Après une simple opération dentaire, William a perdu la capacité de se souvenir de quoi que ce soit. Que lui est-il arrivé? La réponse à ce mystère médical a le potentiel de changer notre façon de penser le cerveau, déclare BBC Future.

L'horloge interne de William s'est arrêtée à 13 h 40 le 14 mars 2005, lors d'une visite chez le dentiste.

William, un officier militaire britannique, est retourné à son lieu d'affectation en Allemagne la nuit précédente après être rentré chez lui pour assister aux funérailles de sa grand-mère. Le matin, il a visité le gymnase, où il a joué au volleyball pendant 45 minutes.
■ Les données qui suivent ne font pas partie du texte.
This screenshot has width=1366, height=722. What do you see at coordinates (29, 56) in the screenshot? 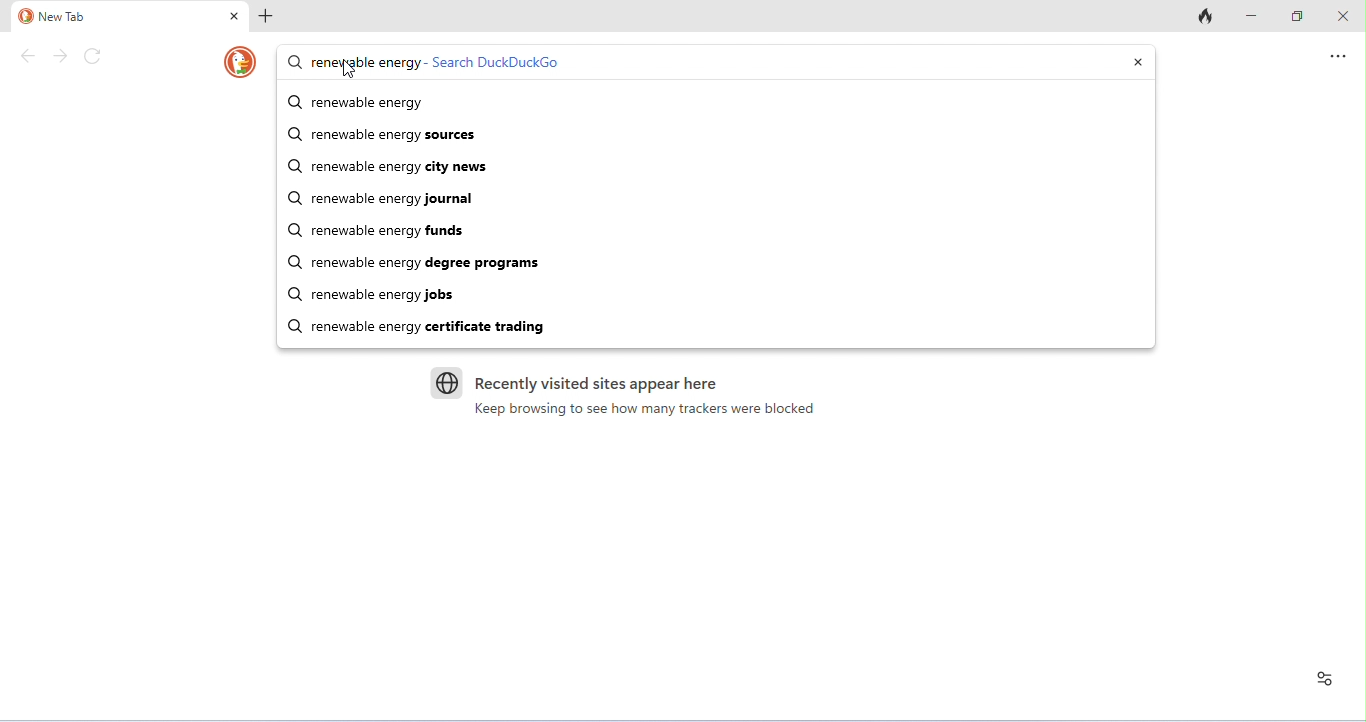
I see `back` at bounding box center [29, 56].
Puis il est allé à son bureau pour nettoyer les blocages de courriels, puis est allé chez le dentiste, qui a subi une opération de canal radiculaire.

«Je me souviens m'être assis dans le fauteuil et le dentiste m'avait injecté une anesthésie locale», m'a dit William. Et maintenant quoi? Vide complet.

Depuis, il n'a pu se souvenir de rien pendant plus d'une heure et demie. Et s'il peut encore me parler de sa première rencontre avec le duc d'York (prince Andrew, frère du prince Charles, héritier du trône britannique) lors d'un briefing du ministère de la Défense, il ne se souvient même pas où il vit maintenant. Chaque matin, il se réveille avec le sentiment que nous sommes en 2005, il est en Allemagne et il doit aller chez le dentiste.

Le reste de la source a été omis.